Eine seltsame Stimmung herrscht in der westlichen Welt, zumindest in ihrem medial vermittelten Teil: Eine Fußball-WM beginnt, und nirgendwo kommt so recht Euphorie auf. Viel ist die Rede davon, dass die Brasilianer die Weltmeisterschaft gar nicht wollten, die neu gebauten Stadien für Verschwendung hielten und sich im übrigen doch besser um ihre sozialen Probleme kümmern sollten. Noch massiver geht es der Fifa an den Kragen. Die Selbstherrlichkeit einer Sepp Blatter und die seltsame Vergabe der übernächsten WM nach Katar werfen Fragen auf.

Die Hauptfrage, die ich mir stelle, ist die: Gerät momentan tatsächlich die globalisierte Eventkultur als solche an ihr Ende? Findet hier ein so weit gehendes Umdenken statt, dass die Mega-Veranstaltungen als weltweite, medial aufgeheizte und kommerziell ausgeschlachtete Emotionskulminationen ausgedient haben? Als Indiz für die These werden gern die Demonstrationen in Brasilien herbei gezogen.
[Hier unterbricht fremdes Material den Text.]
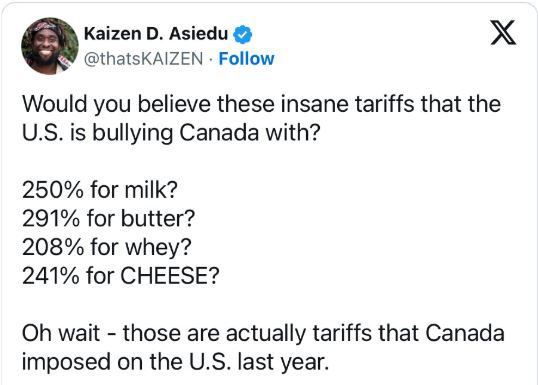Click the blue verified checkmark badge

243,34
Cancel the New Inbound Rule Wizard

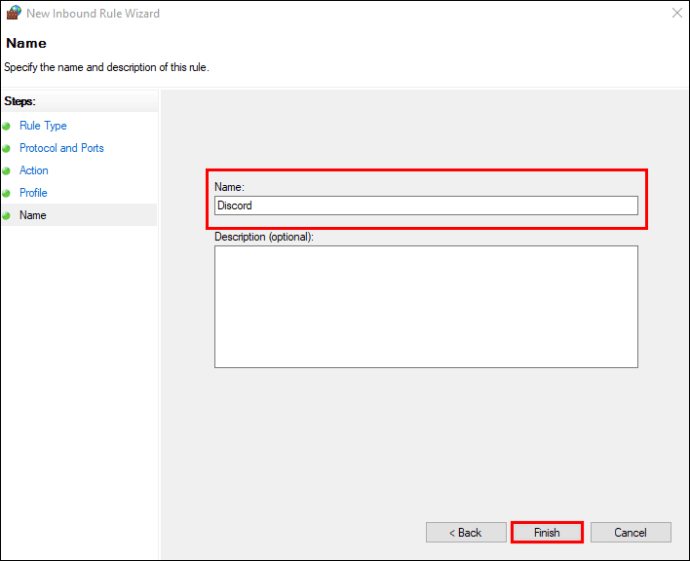coord(630,533)
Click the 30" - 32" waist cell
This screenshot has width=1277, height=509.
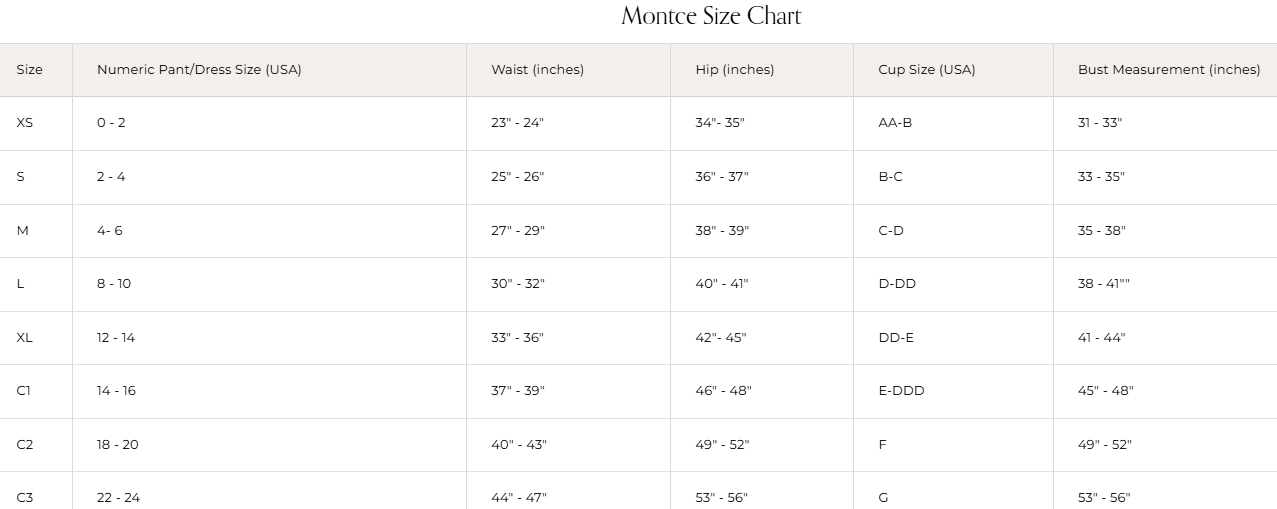coord(518,284)
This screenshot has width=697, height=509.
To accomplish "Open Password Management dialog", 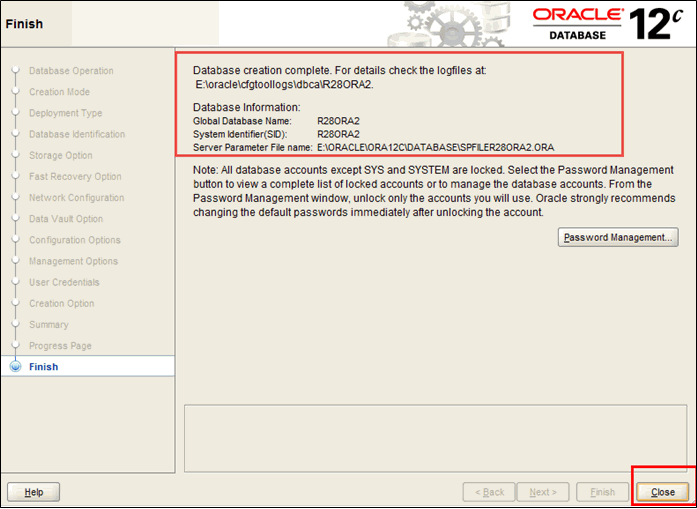I will (618, 238).
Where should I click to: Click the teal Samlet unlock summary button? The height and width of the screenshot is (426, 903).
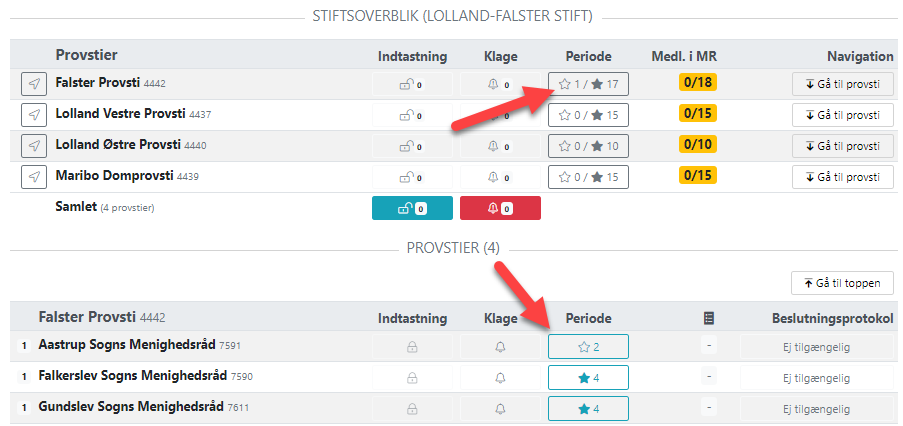tap(412, 208)
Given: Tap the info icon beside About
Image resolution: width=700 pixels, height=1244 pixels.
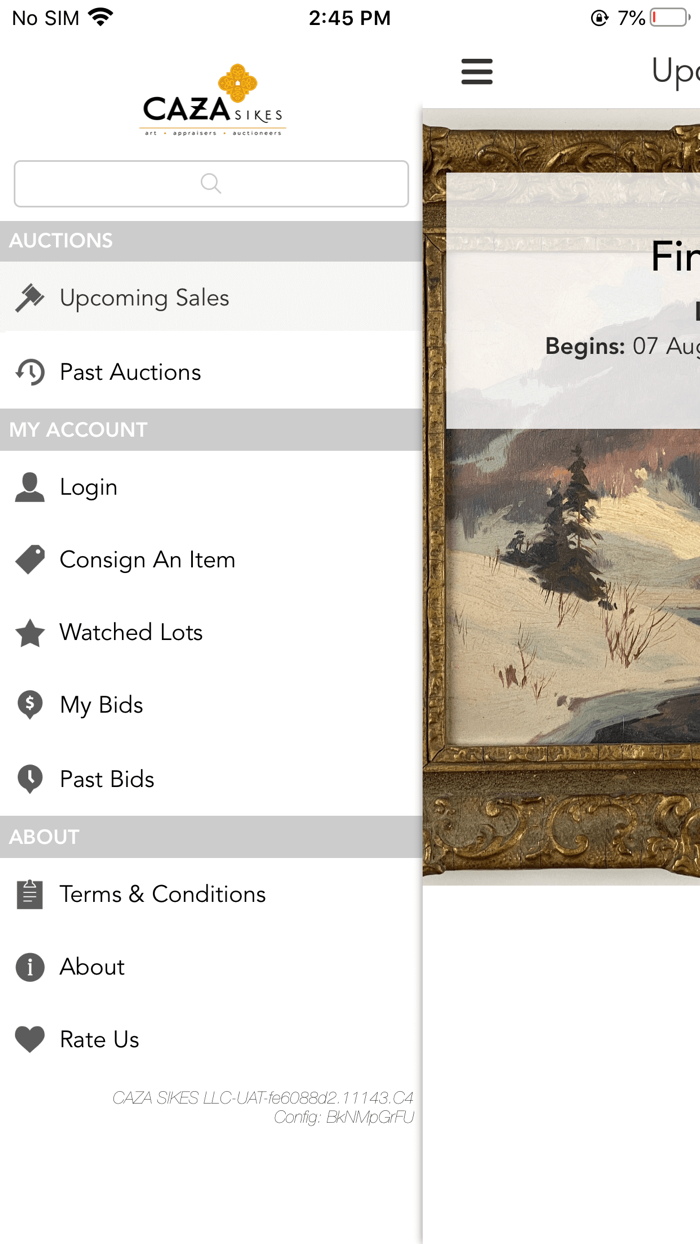Looking at the screenshot, I should pyautogui.click(x=30, y=967).
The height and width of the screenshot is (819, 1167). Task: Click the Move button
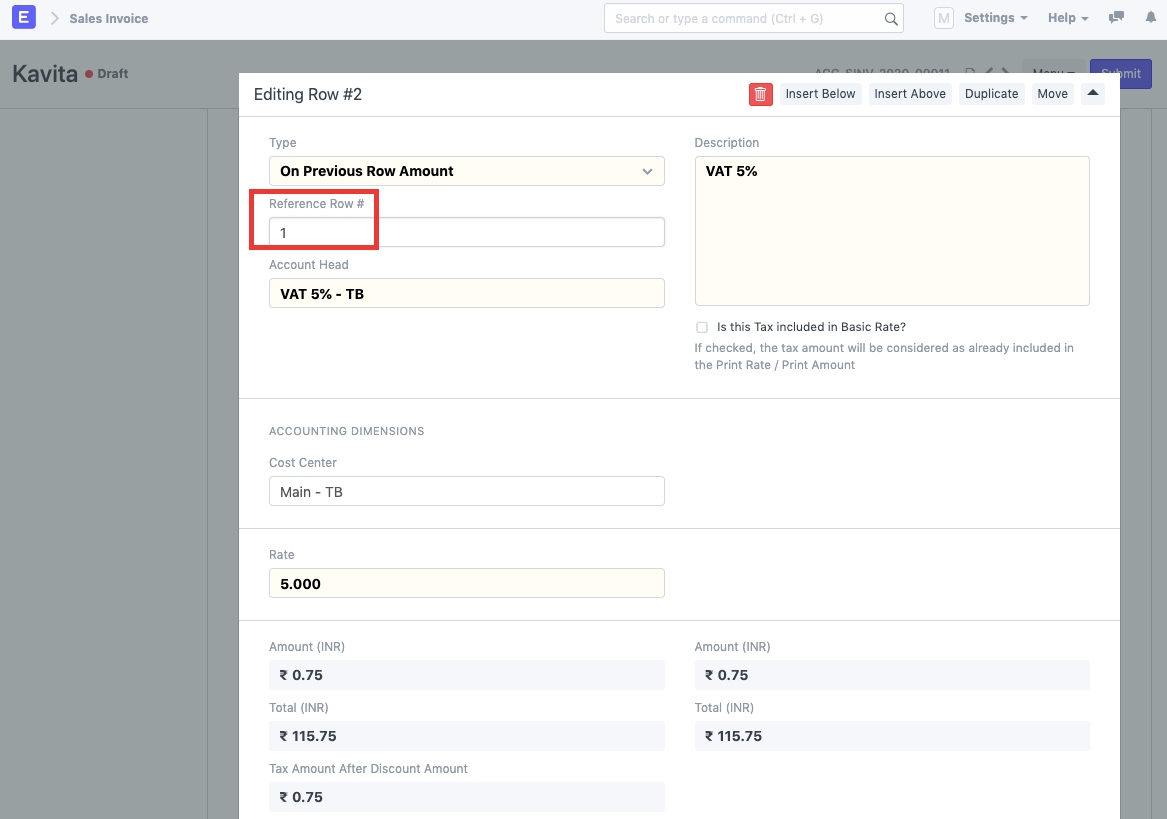click(1052, 94)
Und genau hier liegt aus meiner Sicht ein Denkfehler. Es stimmt, in Brasilien hagelt es Proteste. Ich selbst habe es kürzlich erlebt, in der Hauptstadt Brasilia (und dabei auch gesehen, dass die extrem weitläufige Stadtplanung der 1960 „eingeweihten“ Planstadt sich für genau solche Demonstrationen extrem gut eignet). Aber warum gibt es denn die Proteste gerade jetzt? Weil die Menschen in den Favelas oder die Ureinwohner des Landes die mediale Aufmerksamkeit nutzen, welche die Weltmeisterschaft generiert. Ohne World Cup keine Fernsehteams aus aller Herren Länder in den Städten des Landes. Und ohne die keine weltweite Aufmerksamkeit.
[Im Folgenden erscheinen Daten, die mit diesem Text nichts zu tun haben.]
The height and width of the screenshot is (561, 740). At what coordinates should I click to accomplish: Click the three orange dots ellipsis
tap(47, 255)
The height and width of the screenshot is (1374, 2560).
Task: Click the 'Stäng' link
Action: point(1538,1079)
Also: Die Proteste signalisieren kein Ende der Eventkultur. Sie weisen aber dennoch auf eine Veränderung hin: Die Wahrnehmung eines Weltmeisterschaft als sorgenfreies, kollektive Glückseligkeit verbreitendes PR-Happening ist nicht mehr realistisch. Eine WM fungiert heute als Kulminationspunkt für soziale Missstände, nicht als deren temporäre Neutralisierung. Und das ist doch hervorragend. In der WM spiegelt sich die globale kapitalistische Kultur in all ihren Extremen und mit all ihren Verwerfungen. Die WM schafft eine gesteigerte Sensibilität für soziale Spaltungen, die in Ländern wie Brasilien herrschen. Sie ist damit das Abbild unserer Welt in all ihren Krassheiten – und mit all ihren medialen Hysterisierungsprozessen, wie Sloterdijk wohl sagen würde.

Das werden hoffentlich auch Russland und Katar zu spüren bekommen. Jegliche Shitstorms sind den dortigen menschenfeindlichen bzw. nationalistischen Regimes zu wünschen. Deren Wunsch, die vier Wochen Kickerei zur keimfreien Selbstinszenierung zu nutzen, werden hoffentlich von kreativen Proteststrategien tausendfach unterminiert. Das Resultat wären dann keine spannungsfreien Weltmeisterschaften – sondern sozial extrem produktive.